--- Material shown Enclosed Below ---

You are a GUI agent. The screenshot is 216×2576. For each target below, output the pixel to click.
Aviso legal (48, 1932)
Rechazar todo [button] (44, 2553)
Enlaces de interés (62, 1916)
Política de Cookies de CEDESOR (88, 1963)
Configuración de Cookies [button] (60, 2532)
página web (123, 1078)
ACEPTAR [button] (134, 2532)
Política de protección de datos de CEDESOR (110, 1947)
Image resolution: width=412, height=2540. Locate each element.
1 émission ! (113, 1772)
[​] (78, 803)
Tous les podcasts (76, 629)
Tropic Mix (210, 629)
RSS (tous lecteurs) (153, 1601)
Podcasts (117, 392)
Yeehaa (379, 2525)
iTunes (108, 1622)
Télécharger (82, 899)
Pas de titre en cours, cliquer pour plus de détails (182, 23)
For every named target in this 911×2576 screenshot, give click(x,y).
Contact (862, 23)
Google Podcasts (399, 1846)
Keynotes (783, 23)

--- End of Enclosed Material shown ---
--- Material shown Enclosed Below ---

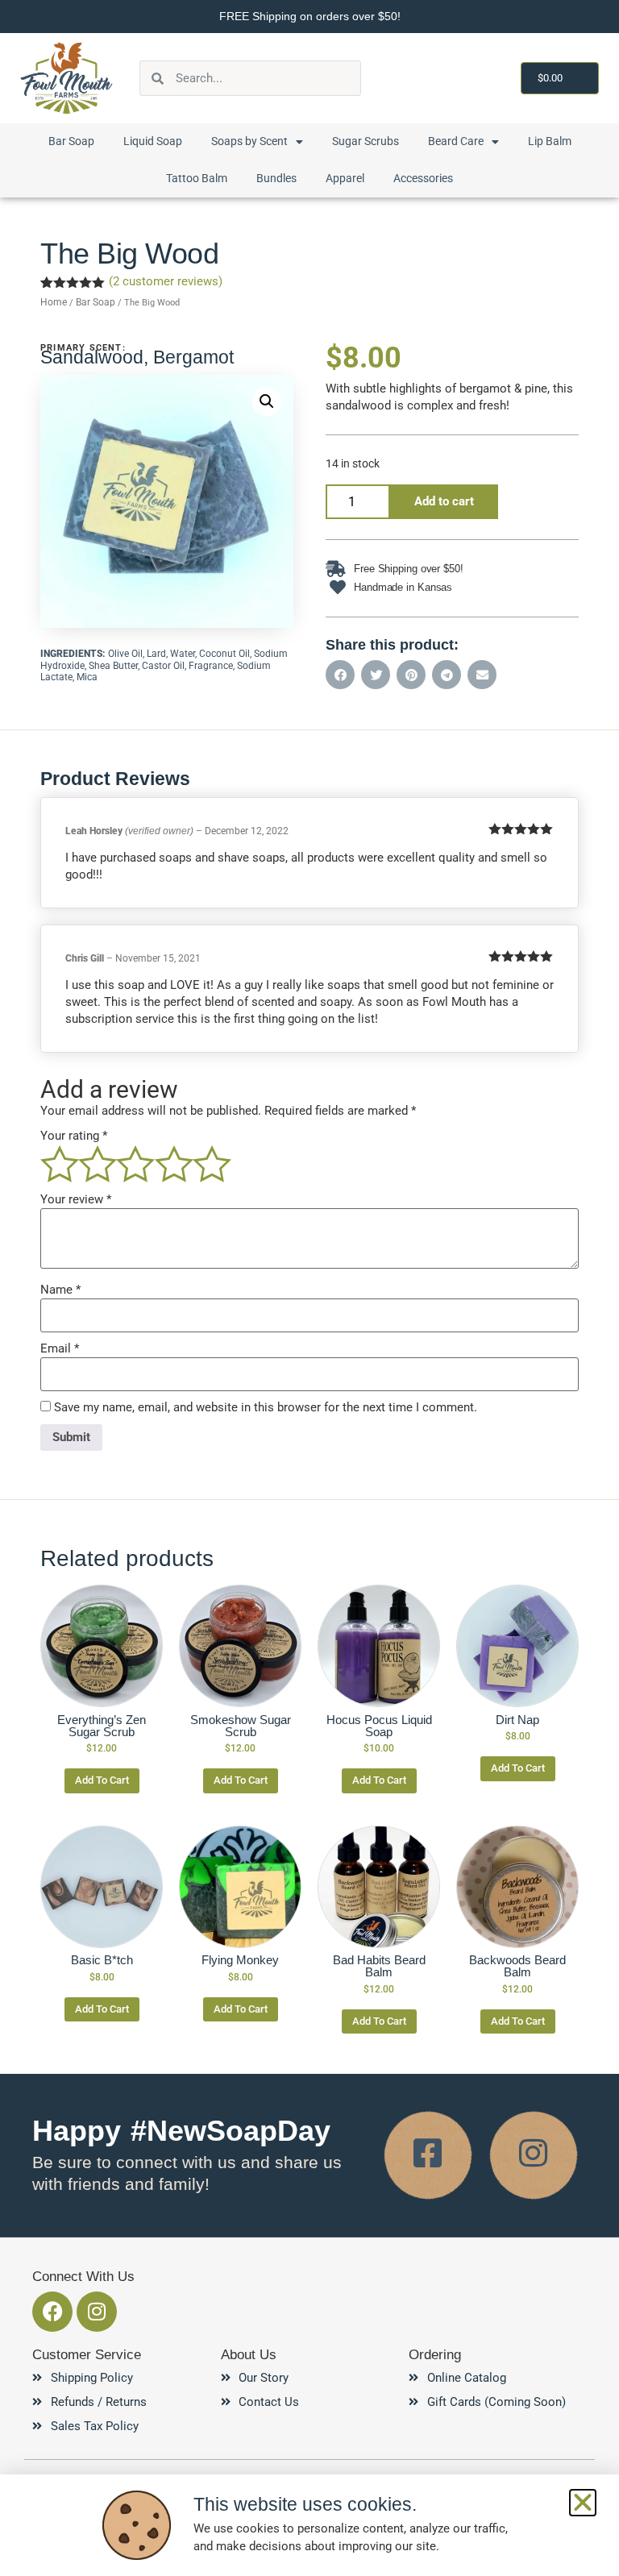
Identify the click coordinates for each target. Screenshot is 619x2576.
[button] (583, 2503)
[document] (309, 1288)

--- End of Enclosed Material shown ---

Problem requirements: Search the data and copy each line containing "CEDESOR".

Solved problem:
Política de Cookies de CEDESOR (88, 1963)
Política de protección de datos de CEDESOR (110, 1947)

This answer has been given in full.